Chris Wiegand 

The Worst Witch review – crafty show brims with magic

Mildred Hubble’s misadventures are told with wit and ingenuity in a touring production based on Jill Murphy’s books
  
  

Danielle Bird as Mildred and Rachel Heaton as Miss Hardbroom in The Worst Witch.
Enchanting and empowering … Danielle Bird as Mildred and Rachel Heaton as Miss Hardbroom in The Worst Witch. Photograph: Manuel Harlan

Jill Murphy was 15 when she invented Mildred Hubble, the clumsy girl who is deemed the “worst witch” after she arrives by accident at Miss Cackle’s Academy. Murphy’s books about Mildred have now sold more than 5m copies. One of the many joys about this new stage version for the over-sevens, created by Emma Reeves who also does the brilliant CBBC adaptation, is the way it empowers its young audience by sparking their imagination. You could do all this yourself, it seems to continually suggest. The spells, the slo-mo action sequences, the song-and-dance routines, even the handmade glove-puppet cats, beg to be recreated at home.

That’s partly because the show is framed as a school play written by Mildred and put on by the students and teachers at the academy (rated “fantastical” by Ofmag in such core subjects as charms and chanting, we’re told). It’s a clever concept because most of the audience will have firsthand experience of being involved in plays themselves, especially over the festive season.

I’m here with my eight-year-old daughter, Aggie, who loves the Worst Witch books and the TV series. She instantly identifies several characters before they’ve said a word. Rachel Heaton has “just the right hair” as stern deputy head Miss Hardbroom, her bun as tight as her smile; Danielle Bird, as Mildred, rightly looks like she’d trip over her own pigtails; Rosie Abraham has the fluttering lashes, pursed lips and disdainful demeanour of school snob Ethel Hallow; and Megan Leigh Mason is suitably dynamic as gym mistress Miss Drill, first seen doing warm-up exercises in the aisle. Aggie and I have previously seen real school kids on stage, in Matilda and School of Rock, but the students here are all played by adults channelling their inner child.

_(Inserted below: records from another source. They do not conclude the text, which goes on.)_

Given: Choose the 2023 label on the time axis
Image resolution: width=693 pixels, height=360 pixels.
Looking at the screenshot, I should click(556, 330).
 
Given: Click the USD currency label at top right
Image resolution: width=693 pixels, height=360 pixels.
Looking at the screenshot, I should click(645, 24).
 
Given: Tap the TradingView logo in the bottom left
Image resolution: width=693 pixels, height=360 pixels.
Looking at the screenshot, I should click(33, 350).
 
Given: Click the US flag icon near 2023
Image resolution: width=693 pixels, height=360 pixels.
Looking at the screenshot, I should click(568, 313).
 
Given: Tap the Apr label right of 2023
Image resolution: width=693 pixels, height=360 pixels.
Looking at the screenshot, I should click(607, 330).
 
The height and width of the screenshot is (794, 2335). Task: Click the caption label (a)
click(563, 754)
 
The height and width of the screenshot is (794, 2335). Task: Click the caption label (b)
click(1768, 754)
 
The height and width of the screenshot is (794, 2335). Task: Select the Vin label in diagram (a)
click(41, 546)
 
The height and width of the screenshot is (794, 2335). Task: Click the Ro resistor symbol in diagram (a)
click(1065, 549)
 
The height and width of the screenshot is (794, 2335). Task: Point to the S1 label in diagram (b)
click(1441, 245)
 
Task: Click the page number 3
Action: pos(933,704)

The story charts Mildred’s arrival as the only ordinary girl at the school and we see the witching world through her eyes as she makes friends with Maud (Rebecca Killick), takes her first lesson (“double potions”) and endeavours to fit in. Aggie recognises several bits from the novels and particularly loves the way Polly Lister juggles the roles of school head Miss Cackle and her scheming evil twin Agatha. In one spellbinding scene Lister effectively divides herself in two, wearing half a cardigan over a flame-coloured dress, to present a battle between the two characters, each seen in profile.

Theresa Heskins’s production has a rocking house-band on stage, featuring Meg Forgan (who is playing Drusilla) on bass, with Miss Bat (Molly-Grace Cutler) on piano and Miss Drill on guitar, all sharing sound effects including cats’ meows that get Aggie’s approval as “really realistic”. Leigh Davies’ sound design is at its strongest when spells are cast, adding an extra oomph to the transformations, which are often realised with deft costume changes. A superb aerial sequence has Maud and Mildred dangling from trapeze-like broomsticks and clinging to a hula-hoop moon. Rosie Abraham is Aggie’s favourite in the all-female cast, along with Emma Lau, standing in as the streetwise Enid, who once burned down her own nursery.

While there’s a nice in-joke about Harry Potter (we’re told that Cackle’s has no Slytherin-style evil house), the styling of Agatha as a villain who is “taking back control” and “making witching great again” seems tired, as does a floss dance routine. After the interval, the backstage dramas take over the narrative – Aggie finds this switch “weird” – and it begins to feel a tad more panto than the first half.

Throughout, it brims with magical details, from the witchy playlist before it all starts (Love Potion No 9, Spellbound etc) to Simon Daw’s spooky set, with its broomstick forest and a school that can crack apart with the click of a finger.